Eine Reise zur Issenanger Alm eröffnet neue Blickwinkel abseits der pandemischen Lebensrealitäten und wird zur Grenzerfahrung der ganz besonderen Art.
Schritt für Schritt, Wort für Wort, Satz für Satz muss ich sie neu zusammenfügen, die vielen Teilchen meiner Selbst vor mir ausbreiten und sortieren – meine Erinnerungen neu erforschen. Das Leben in den Bergen weitet den Blick, so sagt man. Und so eröffneten auch die Tage in den Tiroler Bergen neue Horizonte, die sich tief in das Gedächtnis einschrieben.
Am Anfang war die Dattel
Wie im Traum ziehe ich von dannen, schläfrig, mit kurzem Blick – verloren am Hauptbahnhof in Wien. Das klingt wie der Anfang einer wilden Safari… im Grunde genommen ist es das auch. „Lass uns Datteln kaufen!“, unterbricht meine Reisebegleiterin Johanna jäh meine Tagträumereien.

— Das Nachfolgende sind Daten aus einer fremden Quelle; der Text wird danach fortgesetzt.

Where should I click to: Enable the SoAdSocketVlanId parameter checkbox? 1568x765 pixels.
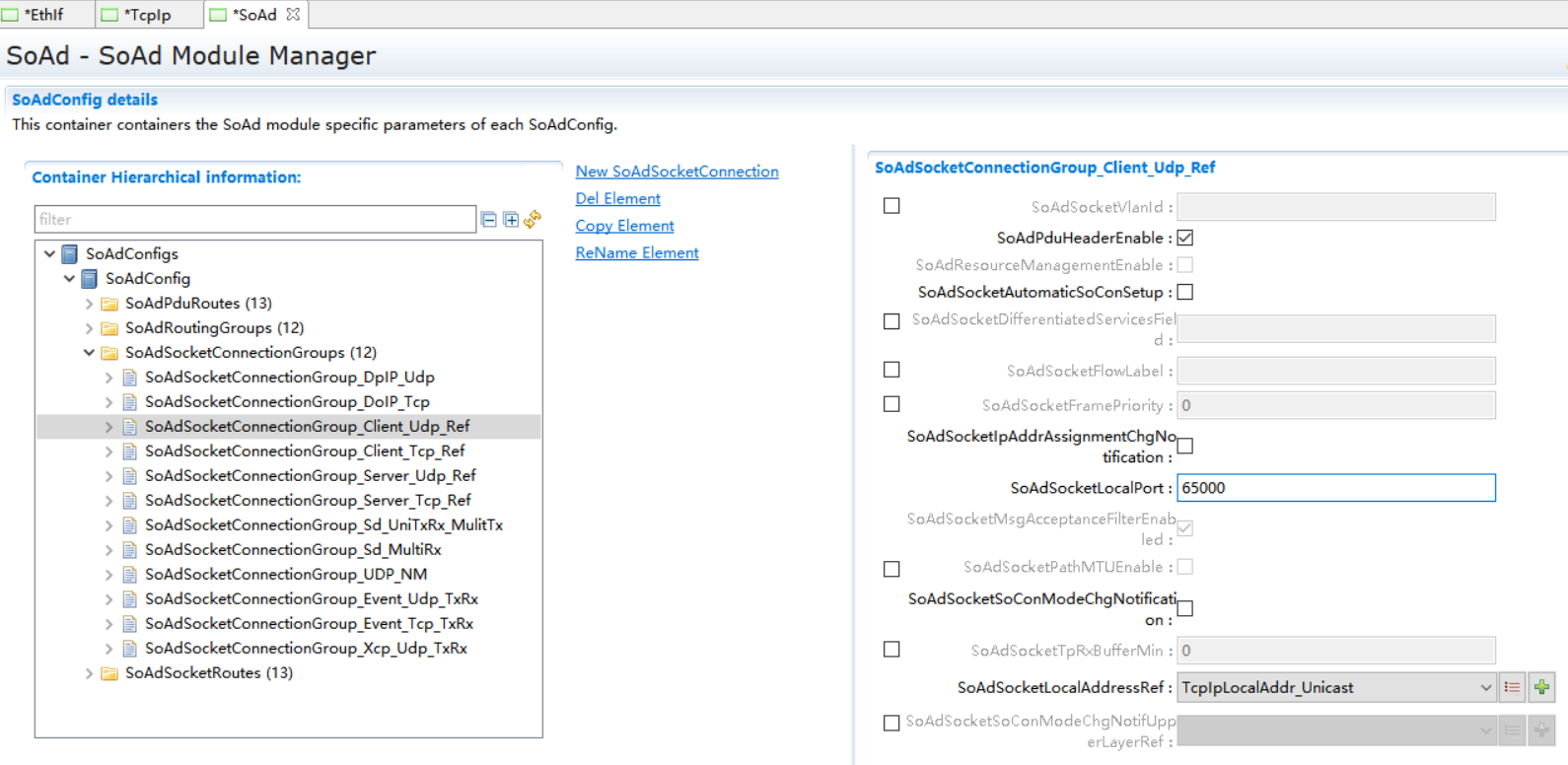pos(891,206)
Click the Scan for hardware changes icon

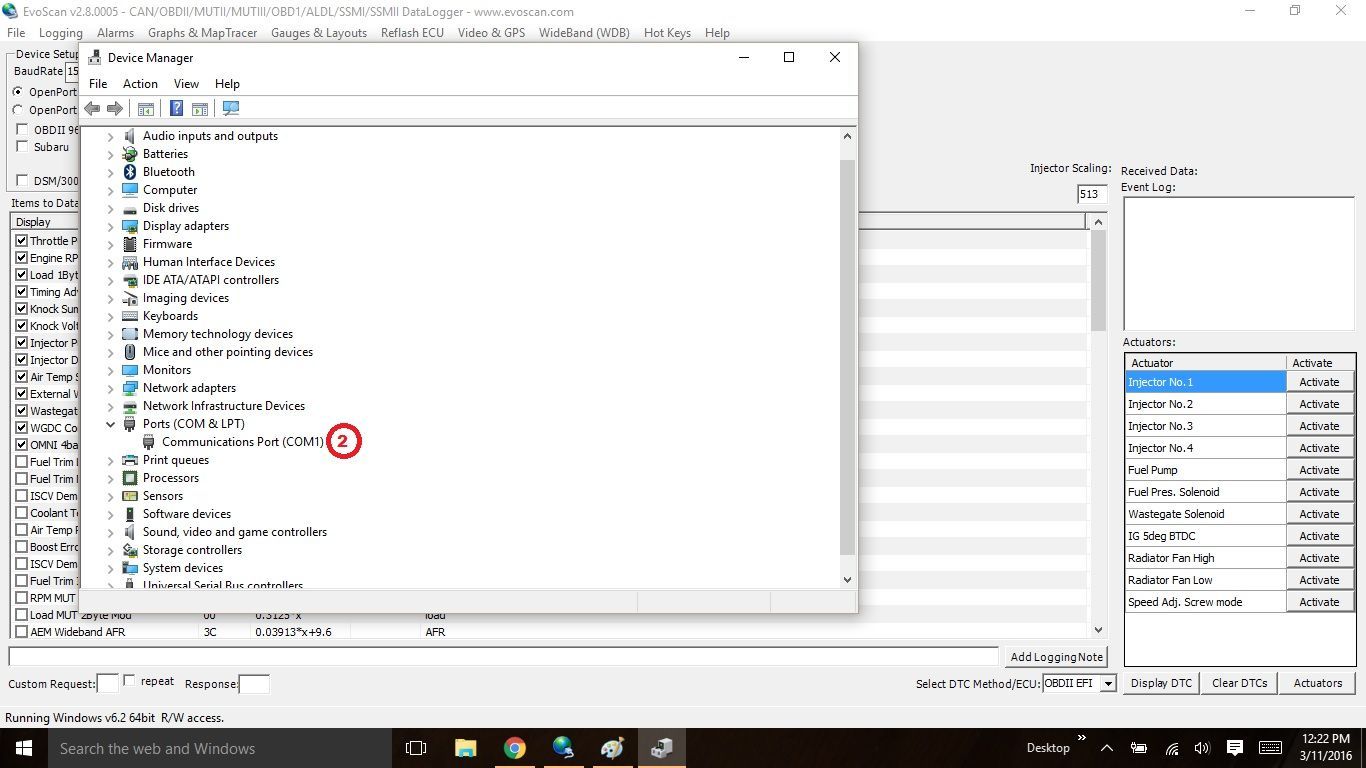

Also begeben wir uns auf die Suche nach den verheißungsvollen Früchten und ergründen ein letztes Mal die Tiefen des Supermarkts. Gut gerüstet steigen wir schlussendlich in den Zug nach Innsbruck.
Errare humanum est!
Ein wilder Taubenschlag bei Doris und Ivo Siebenförcher – nach und nach trudeln unsere Qigong-Freunde in Innsbruck ein. Dann geht es aufwärts in die kleine Oase fernab des Stubaitals. Wir wandern den Besinnungsweg entlang – und verirren uns prompt. Wir, das sind Johanna und meine Wenigkeit. „Wir sind auf dem richtigen, falschen Weg“, höre ich mich selbst sagen – das macht zwar wenig Sinn, schafft aber dennoch Zuversicht in einer scheinbar ausweglosen Situation. Es scheint, als würde die Höhenluft meine kognitiven Fähigkeiten zunehmend einschränken. „Irren ist Menschlich“ erhält da eine ganz eigene Bedeutung. Irgendwie finden wir schlussendlich doch noch zur Alm – das Abenteuer kann beginnen.
Dem Himmel, ach, so nah
Nach einer durchzechten Nacht am Lagerfeuer und einer besonderen Form der Konfrontationstherapie auf dem Plumpsklo, währenddessen sich mir die Blicke der Kühe durch die Ritzen der Holzbohlenwände unwillkürlich aufdrängen, folgt eine Stunde Qigong inmitten der Natur. Unter unseren Füßen das saftige Gras, beugen wir uns der Sonne entgegen, die hinter den Gipfeln ihre ersten Strahlen auf die Bergwelt wirft – ein Erlebnis, das noch heute in mir nachhallt. Währenddessen ist Uli, unser Fotograf, auf seiner ganz eigenen Mission: Er sucht den Dachs. Da geht er, und wie er geht! Er geht überraschend, leichtfüßig – fast tänzerisch bewegt er sich mit seinem massigen Körper und weckt ein neues Lebensgefühl, das auch uns zunehmend beschleicht.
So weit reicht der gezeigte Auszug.